As the role of the CDM continues to evolve, it is clear that we will benefit from having essential project management skills that were not as critical in the past. As each step of a trial is progressing, there is a trend to expect CDMs to be ready to provide immediate answers as to how accurate and complete the data is, and to lock the database as soon as the last subject has completed the study. This requires us to have an in-depth understanding of study endpoints, a good grasp of the project contingencies, advanced prioritization, and time management skills.

In fact, that expectation has begun to affect hiring decisions. Project management experience is now frequently included as a prerequisite on job postings for CDMs. Even when it is not specifically mentioned, savvy job seekers understand that a background in project management – everything from scope and timeline management to quality control – will increase their chances of landing an interview.

  1. Critical thinkers

People in other roles within the trial want to be reassured that we are looking critically and comprehensively at the data. They need us to help them interpret what the metrics mean, what trends are being revealed, and how the data trends can best be used for clinical decision making. That starts with fully understanding the study protocol.

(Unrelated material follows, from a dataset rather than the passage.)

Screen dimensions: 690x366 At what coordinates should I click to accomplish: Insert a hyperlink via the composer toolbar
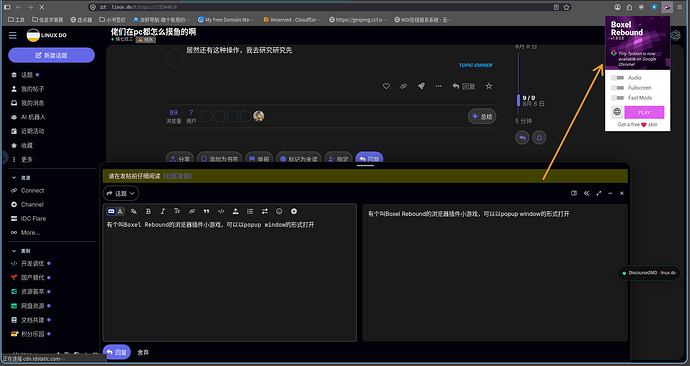pos(192,212)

This requires more than just reading it. We must intellectually dissect it, researching the clinical indications, leveraging our familiarity with similar protocols, consulting with our cross-functional colleagues, and calling on whatever other resources it takes for us to master the subject. Our teammates often look to us to understand the clinical meaning of the data points and coded terms, not in isolation, but in relation to one another. This depth of comprehension can’t be gained by simply searching the protocol for keywords and reviewing a schedule of assessments. There is a role for us to share our own insights and provide input to the best data collection practices based on our expertise.

A Bright Future for CDMs, CROs, and Study Sponsors

I find the expanded responsibilities of the new CDM role to be both challenging and exciting. With greater responsibility comes increased recognition and opportunities for career advancement. More importantly, there is a greater sense of contribution and accomplishment.